司空軒武想想,昨晚蘇蔬處於迷幻狀態,應該不知道事情的經過,怕她尷尬,也就不說破,是以,他並不明白蘇蔬此句話的意思,問,“你有事找我?”
蘇蔬點頭,“是,但你不許看我,我才和你說。”
司空軒武哦了聲,轉過身去,“我不看你。”
蘇蔬側着腦袋用眼睛偷瞄一下,那傢伙真聽話,她才轉過身來道:“昨天,我被人陷害,那壺茶水是店小二送來的,他不是同謀,就是被人收買,必須找他問個清楚。”
司空軒武聽蘇蔬的意思,已然瞭解昨晚之事,才明白她爲何不讓自己看她,沒想到如此放浪不羈的蘇蔬也會害羞,他微微笑着,點頭,“我已問過,是朱堂,只是他們今早已經離開。”
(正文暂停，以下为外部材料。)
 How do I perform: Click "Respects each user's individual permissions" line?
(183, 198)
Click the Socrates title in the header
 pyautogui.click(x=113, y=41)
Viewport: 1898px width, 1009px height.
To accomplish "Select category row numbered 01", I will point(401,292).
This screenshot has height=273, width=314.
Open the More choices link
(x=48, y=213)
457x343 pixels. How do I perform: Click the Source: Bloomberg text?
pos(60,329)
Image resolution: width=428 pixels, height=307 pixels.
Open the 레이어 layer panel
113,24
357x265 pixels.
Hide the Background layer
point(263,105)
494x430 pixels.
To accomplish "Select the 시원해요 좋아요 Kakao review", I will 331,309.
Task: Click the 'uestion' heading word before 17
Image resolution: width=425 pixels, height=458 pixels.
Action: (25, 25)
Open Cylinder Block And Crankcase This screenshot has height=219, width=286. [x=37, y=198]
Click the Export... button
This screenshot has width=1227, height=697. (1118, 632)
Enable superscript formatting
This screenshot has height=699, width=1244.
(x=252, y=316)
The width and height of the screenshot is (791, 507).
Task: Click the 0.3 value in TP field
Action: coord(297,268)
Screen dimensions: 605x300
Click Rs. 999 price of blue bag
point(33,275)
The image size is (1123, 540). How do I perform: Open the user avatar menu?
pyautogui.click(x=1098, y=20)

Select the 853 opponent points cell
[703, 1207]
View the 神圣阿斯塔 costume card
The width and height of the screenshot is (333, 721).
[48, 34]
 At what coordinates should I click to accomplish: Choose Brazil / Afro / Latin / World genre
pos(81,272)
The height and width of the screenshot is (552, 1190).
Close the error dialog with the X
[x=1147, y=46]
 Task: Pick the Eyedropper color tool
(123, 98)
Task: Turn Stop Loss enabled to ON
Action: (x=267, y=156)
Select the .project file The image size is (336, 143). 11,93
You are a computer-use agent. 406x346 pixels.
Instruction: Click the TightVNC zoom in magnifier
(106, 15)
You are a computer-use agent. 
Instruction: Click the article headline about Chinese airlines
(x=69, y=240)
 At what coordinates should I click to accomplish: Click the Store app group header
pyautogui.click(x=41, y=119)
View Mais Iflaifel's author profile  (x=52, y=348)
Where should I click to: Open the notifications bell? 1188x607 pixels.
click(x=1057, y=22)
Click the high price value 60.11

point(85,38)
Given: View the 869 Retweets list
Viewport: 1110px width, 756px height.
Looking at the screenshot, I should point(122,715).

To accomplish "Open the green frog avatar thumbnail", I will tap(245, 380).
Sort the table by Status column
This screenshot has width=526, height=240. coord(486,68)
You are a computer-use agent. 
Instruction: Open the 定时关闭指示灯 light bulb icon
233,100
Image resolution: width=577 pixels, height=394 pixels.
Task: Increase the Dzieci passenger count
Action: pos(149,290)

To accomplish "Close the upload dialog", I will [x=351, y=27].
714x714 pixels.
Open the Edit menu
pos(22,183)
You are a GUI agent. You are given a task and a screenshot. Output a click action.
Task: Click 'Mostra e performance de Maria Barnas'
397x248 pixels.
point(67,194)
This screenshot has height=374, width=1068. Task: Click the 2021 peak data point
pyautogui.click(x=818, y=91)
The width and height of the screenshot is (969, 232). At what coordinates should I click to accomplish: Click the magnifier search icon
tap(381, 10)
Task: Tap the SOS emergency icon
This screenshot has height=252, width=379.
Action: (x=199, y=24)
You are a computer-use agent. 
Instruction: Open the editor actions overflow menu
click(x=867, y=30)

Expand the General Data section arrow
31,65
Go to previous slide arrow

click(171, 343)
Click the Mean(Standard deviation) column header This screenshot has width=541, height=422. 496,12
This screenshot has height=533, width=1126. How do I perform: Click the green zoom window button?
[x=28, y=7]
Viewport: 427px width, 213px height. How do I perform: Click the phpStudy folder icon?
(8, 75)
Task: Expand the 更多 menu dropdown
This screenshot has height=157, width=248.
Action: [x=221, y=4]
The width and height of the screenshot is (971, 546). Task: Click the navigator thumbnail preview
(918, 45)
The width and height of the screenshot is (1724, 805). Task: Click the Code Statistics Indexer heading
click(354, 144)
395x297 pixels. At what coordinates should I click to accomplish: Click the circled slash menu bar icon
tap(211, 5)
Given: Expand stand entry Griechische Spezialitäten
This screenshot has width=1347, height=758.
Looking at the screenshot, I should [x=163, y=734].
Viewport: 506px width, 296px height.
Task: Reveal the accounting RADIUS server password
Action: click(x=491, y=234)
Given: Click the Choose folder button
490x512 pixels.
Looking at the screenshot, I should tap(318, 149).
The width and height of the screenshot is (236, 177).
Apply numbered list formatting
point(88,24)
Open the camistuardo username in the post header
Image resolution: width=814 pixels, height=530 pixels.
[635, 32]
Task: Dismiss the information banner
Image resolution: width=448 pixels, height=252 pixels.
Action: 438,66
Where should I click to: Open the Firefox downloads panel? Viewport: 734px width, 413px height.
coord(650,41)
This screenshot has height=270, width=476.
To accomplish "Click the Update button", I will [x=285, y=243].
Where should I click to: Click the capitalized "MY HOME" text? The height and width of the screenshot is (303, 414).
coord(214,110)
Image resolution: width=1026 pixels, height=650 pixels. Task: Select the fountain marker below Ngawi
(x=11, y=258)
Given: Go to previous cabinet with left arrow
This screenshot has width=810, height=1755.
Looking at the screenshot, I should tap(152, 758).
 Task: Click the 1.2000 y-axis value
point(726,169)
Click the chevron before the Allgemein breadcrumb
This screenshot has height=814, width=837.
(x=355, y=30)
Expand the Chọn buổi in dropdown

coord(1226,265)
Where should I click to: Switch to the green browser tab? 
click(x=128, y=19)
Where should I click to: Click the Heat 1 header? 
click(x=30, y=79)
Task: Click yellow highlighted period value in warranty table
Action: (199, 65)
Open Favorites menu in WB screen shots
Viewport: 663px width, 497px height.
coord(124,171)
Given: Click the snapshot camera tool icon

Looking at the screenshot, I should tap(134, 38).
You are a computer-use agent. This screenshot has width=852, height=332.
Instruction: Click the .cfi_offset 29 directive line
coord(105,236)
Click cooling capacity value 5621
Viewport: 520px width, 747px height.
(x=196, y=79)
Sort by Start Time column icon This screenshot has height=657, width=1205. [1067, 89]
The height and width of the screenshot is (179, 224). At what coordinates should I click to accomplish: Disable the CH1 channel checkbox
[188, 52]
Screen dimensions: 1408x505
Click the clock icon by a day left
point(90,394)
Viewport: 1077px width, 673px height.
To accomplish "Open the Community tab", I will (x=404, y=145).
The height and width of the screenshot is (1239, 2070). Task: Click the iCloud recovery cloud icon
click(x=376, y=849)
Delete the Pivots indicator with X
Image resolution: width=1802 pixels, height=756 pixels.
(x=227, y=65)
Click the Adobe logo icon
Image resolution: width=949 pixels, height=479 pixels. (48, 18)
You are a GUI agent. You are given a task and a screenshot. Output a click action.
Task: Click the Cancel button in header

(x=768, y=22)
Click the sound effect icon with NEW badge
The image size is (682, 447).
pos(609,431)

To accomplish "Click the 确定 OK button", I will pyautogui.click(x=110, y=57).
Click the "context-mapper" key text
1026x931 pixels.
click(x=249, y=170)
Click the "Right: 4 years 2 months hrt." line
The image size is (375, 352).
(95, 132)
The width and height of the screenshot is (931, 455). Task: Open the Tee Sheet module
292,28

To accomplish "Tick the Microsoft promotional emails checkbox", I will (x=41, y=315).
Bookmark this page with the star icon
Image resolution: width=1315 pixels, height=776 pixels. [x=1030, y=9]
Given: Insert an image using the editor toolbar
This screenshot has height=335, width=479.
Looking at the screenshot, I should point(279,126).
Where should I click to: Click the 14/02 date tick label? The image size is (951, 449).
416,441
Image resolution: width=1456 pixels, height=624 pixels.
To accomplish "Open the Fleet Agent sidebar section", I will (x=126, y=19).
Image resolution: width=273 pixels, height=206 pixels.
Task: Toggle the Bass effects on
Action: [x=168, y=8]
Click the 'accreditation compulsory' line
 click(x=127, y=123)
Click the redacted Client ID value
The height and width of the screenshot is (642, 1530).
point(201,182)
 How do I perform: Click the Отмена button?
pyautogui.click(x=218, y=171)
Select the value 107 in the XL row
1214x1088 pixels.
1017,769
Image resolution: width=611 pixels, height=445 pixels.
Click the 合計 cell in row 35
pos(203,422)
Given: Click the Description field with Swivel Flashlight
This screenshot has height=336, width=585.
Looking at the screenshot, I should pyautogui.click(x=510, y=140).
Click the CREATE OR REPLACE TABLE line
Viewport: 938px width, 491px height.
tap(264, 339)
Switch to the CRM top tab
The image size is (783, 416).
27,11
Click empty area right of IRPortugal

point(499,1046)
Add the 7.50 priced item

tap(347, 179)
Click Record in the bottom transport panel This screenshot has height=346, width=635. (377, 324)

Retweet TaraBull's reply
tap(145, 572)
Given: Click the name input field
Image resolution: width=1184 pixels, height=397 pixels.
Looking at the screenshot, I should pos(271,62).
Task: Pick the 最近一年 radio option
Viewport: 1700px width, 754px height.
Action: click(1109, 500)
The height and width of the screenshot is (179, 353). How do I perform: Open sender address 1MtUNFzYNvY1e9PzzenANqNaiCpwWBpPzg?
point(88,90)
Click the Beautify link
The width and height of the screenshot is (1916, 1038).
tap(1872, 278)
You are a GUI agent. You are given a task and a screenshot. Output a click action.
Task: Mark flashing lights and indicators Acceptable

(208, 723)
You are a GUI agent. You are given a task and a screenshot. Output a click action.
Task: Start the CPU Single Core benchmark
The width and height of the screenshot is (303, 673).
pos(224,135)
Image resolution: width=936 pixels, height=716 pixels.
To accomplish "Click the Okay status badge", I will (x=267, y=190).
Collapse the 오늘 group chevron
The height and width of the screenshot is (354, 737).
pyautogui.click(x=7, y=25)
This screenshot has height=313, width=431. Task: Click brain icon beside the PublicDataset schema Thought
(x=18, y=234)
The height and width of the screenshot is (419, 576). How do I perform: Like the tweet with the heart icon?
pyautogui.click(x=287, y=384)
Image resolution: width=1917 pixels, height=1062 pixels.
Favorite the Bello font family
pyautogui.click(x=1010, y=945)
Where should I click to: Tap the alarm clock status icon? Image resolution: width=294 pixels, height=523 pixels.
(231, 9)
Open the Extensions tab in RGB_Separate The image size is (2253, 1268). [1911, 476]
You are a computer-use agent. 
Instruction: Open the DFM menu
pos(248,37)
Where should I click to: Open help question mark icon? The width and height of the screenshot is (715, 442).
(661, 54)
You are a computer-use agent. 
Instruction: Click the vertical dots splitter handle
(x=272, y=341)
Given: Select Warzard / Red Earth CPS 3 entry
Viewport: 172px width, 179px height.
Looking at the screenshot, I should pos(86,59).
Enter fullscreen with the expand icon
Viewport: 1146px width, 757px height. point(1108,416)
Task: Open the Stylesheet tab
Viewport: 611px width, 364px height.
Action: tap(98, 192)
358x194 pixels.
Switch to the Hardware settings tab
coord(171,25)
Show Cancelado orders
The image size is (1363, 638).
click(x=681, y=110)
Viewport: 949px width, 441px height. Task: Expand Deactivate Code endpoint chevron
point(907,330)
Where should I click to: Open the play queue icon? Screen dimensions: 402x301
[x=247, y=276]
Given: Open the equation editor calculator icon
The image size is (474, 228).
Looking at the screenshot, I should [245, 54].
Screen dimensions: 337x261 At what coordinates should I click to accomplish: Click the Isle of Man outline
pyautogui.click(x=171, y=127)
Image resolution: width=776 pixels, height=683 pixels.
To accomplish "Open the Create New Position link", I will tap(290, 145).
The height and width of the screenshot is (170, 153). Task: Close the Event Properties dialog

聽說是朱堂,蘇蔬騰的就跑到司空軒武對面,喊道:“又是那個惡人!”
司空軒武看着她點頭道:“正是。”
四目交投,蘇蔬的臉剎那間火燒火燎般,又喊道:“說了不許你看我。”
司空軒武又哦了聲,再轉過身去。
此時蘇家的男男女女都趴在門上偷窺,不知堂堂的司空將軍爲何被蘇蔬喊的轉來轉去,像個玩偶。
薛猛更驚,將軍自遇到這個瘋女人,性情大變。
這時,有人哈哈大笑,“兄弟,看哥哥我給你送什麼好禮來了。”
蘇蔬聽着耳熟,跑至樓梯口看,樓下的大堂上,站着的竟然是多日不見的姬少遊,他手裡,抓着一個人,更讓蘇蔬吃驚不已,原來是朱堂的幫兇——張教頭。